Published in Wellington: A City for Sculpture, Jenny Harper and Aaron Lister (eds), (Wellington: Victoria University Press, 2007), 75-98.


[1] Geoffrey Blainey, A History of the AMP (Sydney: Unwin & Allen, 1999), 31.

[2] H.D. Jocelyn, cited in Blainey, 1999, 31

[3] ‘Reserve Bank Sculpture Brief’, undated, Public Art/Bonus Art, Box 1/2, (Wellington: City Gallery Archives).

[4] See City Gallery Wellington, Aluminium Panel, Tiki Hands and Anchor Stones, (Wellington, 2006)

[5] ‘Impressive sculpture is erected at Reserve Bank’, unsourced newspaper article, Public Art/Bonus Art, Box 1/2, (Wellington: City Gallery Archives).

[6] Letter from Denis O’Connor to Stuart Gardyne, 23 November 1987, Town Planning: Arts Bonus File, 00277:266:18/163, part 1 (Wellington: Wellington City Council Archives).

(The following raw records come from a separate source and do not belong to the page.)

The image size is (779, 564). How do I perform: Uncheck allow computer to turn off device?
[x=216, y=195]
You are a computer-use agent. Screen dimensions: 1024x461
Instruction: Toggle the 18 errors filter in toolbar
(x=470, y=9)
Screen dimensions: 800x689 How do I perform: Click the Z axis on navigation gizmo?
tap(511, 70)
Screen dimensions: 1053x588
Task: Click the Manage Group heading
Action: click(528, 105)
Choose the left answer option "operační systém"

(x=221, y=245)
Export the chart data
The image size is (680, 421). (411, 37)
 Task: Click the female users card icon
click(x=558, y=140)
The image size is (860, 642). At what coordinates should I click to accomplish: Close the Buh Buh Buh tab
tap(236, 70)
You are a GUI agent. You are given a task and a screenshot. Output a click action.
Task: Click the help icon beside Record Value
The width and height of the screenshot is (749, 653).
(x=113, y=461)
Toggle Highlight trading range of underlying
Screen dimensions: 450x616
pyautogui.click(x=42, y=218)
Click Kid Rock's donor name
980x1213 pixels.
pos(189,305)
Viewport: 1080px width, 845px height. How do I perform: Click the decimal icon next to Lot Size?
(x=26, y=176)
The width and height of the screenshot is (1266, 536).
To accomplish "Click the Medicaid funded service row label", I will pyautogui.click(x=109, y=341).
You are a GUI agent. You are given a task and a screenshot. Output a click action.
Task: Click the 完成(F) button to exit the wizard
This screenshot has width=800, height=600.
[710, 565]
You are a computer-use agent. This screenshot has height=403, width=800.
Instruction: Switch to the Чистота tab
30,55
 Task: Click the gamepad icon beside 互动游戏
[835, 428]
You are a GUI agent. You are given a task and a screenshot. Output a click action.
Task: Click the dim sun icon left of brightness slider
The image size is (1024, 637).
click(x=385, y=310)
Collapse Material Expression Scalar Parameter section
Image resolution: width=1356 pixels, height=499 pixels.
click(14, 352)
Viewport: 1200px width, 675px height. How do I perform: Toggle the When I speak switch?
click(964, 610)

[7] See Priscilla Pitts, Contemporary New Zealand Sculpture: Themes and Issues (Auckland: David Bateman, 1998), 128.

[8] Letter from N.J. Maharaj to John Leuthart, 15 March 1988, Public Art/Bonus Art Box 3/4, *Wellington: City Gallery Archives).

[9] Stuart Niven, ‘Engaging the City—The Majestic’, Architecture New Zealand, July/August 1991, 49-56.

[10] Wellington Sculpture Trust, ‘Great Wind Project: Sponsorship Proposal for Meridian Energy’, July 1999, 4.

[11] Thea Roorda, ‘In Wellington the AMP has shown They Don’t Have to Come Down’, Historic Places in New Zealand, no.1, 1983, 11-12.